拍开衣服上的碎玻璃,塔那托斯蹙紧眉头,闪入消防通道的楼梯间。
耳麦那边没有声音,塔那托斯扒开楼道的房门,探出头瞥到走廊尽头的人,咻地缩回脑袋。
“嘶……该死的,计划泄露了?那老家伙不会是耍我吧?”
塔那托斯深邃的瞳孔泛出幽幽的波光,刚想往下撤退便听见黑色楼道间的脚步声,于是脚步一转往上跑去。
高楼的天台上风很大,足以把衣服领摆吹得一扬一扬的。走到天台边缘,几十米的高度让底下的车流显得如同蚂蚁般大小,霓虹灯在隐隐闪烁。
“嘭——”
随着天台门被人从里推开,两梭子弹直接崩到门边随后弹射到边框的墙上。
“哟,这么快就跟上来了?”
抵在天台边缘的人影甩开了脑袋上的帽子,露出底下浅金色的头发,一双碧蓝的眸子在黑夜里闪着微笑。即使现在已经处于被包围的状态,金发少年的姿态却宛如无人。
“先别靠近,他身上可能有炸弹。”
看到躲在门边的两三个人保持谨慎状态,没有刻意靠近,塔那托斯不禁扯出嘲笑的嘴角。
“怎么不过来了,警官先生们?在怕我吗?我现在可没有子弹了哦~”
把手里的枪支灵活地转了一圈,然后非常轻巧地甩到一边,与地面接触产生金属碰撞的声音。
“再等等……”
对面的人仍然很谨慎,小幅度地移动位置,三把枪口对准了塔那托斯。
“哈哈哈——你们有必要这么谨慎吗?”
少年清脆的笑声顺着高楼晚风飘荡在夜晚的天台,像是看到了什么滑稽的东西笑弯了腰,一手搭在天台边缘,整个身体往后仰着,丝毫不害怕可能从天台掉落的风险。
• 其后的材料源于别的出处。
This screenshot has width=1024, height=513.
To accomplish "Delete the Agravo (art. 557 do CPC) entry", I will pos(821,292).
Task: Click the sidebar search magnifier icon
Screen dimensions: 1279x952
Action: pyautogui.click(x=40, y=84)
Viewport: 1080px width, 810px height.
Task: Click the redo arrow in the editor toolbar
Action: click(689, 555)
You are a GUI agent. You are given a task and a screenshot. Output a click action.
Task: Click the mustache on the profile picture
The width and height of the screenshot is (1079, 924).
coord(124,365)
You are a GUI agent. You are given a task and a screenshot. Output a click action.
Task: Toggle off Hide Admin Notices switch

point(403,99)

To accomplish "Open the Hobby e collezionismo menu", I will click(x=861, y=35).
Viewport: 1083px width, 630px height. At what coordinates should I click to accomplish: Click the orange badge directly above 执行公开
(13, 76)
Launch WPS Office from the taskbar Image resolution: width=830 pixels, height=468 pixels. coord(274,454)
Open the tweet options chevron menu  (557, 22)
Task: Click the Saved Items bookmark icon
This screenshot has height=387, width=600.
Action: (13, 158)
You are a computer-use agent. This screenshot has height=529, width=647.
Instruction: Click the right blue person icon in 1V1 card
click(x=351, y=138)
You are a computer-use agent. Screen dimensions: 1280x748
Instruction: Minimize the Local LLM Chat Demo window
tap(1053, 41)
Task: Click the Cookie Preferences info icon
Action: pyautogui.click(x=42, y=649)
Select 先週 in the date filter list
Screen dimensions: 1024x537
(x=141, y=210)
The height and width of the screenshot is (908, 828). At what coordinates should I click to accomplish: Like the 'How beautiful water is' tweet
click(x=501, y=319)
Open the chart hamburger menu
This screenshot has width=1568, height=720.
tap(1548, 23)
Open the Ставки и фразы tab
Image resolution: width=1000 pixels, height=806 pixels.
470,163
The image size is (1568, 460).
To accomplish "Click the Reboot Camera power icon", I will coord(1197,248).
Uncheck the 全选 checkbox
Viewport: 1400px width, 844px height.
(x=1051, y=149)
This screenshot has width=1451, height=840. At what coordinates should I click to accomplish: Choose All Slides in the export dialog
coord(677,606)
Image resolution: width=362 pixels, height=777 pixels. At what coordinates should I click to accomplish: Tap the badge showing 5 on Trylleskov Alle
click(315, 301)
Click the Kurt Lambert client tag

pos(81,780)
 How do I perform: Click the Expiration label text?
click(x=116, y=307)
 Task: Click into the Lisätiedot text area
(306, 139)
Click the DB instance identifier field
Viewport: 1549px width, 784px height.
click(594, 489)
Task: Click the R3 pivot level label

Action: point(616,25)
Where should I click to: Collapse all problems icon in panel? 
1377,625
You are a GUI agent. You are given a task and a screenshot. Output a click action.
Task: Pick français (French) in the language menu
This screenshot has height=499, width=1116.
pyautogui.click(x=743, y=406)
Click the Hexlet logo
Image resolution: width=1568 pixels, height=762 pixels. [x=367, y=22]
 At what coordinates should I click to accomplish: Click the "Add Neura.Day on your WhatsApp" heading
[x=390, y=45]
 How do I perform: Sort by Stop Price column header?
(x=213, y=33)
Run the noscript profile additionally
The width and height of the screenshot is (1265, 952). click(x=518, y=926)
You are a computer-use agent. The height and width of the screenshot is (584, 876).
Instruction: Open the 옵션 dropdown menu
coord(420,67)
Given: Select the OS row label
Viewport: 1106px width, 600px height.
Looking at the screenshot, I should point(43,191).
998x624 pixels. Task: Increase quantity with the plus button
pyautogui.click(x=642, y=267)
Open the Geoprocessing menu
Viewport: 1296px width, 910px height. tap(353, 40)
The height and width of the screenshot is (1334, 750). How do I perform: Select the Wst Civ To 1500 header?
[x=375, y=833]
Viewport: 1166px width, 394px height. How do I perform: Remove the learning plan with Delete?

袖子底下的塑形炸弹被塔那托斯夹在指尖悄悄移动,他脸上的笑容越扬越大,直至一个诡异的弧度,露出的鲨鱼牙齿密密麻麻,看起来异常瘆人。
“等栗川的回答……嗯,准备好了?好。”
对面的两三个人影仍保持着不动的瞄准姿势,没有靠近塔那托斯的意思。塔那托斯一偏头,看见两个人正在不远处交头接耳,声音小得他听不清楚。
塔那托斯不禁笑出一声,直起身子竟然向对面缓缓走去。
果然对方几个人被这一举动惊讶到,神色慌张,连忙往后撤开距离。
“哼,你们不会连——”
“嘭——”
这点胆子都没有吧?
没说完的话卡在嗓子里,还在笑着的塔那托斯不可置信地埋头看向自己的胸前。
一朵小小的血花溅出,隐入黑色的夜幕。
中弹的第一瞬间其实并不会感到疼痛,因为痛感是大脑皮层通过感受器感知到的。只要大脑没发现,中弹的人就会一直感觉不到疼痛。
大脑会自动意识到身体受到了伤害,甚至威胁到生命的程度,它就会自动进入生存模式。
大量的肾上腺素在一瞬间暴涨,心跳和血压同一时间升高,无形中扩张肺部的空气通道。
塔那托斯的动作僵住,连同嘴角的弧度都在一瞬间停滞。
虽然在训练营受过无数次的伤,肩膀,手臂,大腿,甚至腰背都中过子弹,但今天的感觉却是前所未有的。